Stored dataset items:
Segment Open

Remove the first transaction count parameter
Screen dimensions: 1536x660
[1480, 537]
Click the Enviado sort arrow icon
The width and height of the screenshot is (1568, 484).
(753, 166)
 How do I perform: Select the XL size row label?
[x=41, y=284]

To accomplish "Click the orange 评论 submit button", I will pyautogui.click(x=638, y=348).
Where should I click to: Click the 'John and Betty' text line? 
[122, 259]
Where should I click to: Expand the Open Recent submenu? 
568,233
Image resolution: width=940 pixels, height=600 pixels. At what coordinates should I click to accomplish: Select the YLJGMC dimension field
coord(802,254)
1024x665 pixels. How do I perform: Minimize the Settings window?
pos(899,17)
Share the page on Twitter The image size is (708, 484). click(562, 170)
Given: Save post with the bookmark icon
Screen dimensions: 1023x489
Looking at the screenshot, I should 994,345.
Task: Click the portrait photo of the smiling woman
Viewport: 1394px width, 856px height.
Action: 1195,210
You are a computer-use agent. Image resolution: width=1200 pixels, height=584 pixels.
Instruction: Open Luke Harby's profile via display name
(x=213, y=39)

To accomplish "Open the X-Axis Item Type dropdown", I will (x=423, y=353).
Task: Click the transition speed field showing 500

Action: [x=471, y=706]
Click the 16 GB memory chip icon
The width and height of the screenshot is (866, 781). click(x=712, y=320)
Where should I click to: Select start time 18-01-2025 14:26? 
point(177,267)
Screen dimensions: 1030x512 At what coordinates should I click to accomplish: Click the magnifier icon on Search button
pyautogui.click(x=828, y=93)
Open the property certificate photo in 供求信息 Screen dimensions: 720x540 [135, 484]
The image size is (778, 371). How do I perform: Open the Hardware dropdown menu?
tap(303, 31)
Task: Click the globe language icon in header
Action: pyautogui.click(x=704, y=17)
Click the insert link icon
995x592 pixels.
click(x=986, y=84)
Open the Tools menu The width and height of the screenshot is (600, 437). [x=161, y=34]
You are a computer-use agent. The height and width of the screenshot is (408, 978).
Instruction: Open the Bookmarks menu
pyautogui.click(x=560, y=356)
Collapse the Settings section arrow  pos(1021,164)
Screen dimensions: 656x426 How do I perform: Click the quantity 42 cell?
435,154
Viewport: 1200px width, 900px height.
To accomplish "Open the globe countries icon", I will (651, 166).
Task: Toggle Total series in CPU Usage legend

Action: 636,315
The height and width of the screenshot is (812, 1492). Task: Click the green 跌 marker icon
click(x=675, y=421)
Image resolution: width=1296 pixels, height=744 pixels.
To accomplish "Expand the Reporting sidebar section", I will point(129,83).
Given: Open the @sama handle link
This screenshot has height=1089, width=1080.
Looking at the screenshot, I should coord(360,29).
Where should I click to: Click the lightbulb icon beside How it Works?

Segment Closed

How many of the lines in the records above include the word "agent"? State that number alone.

**Written answer**
2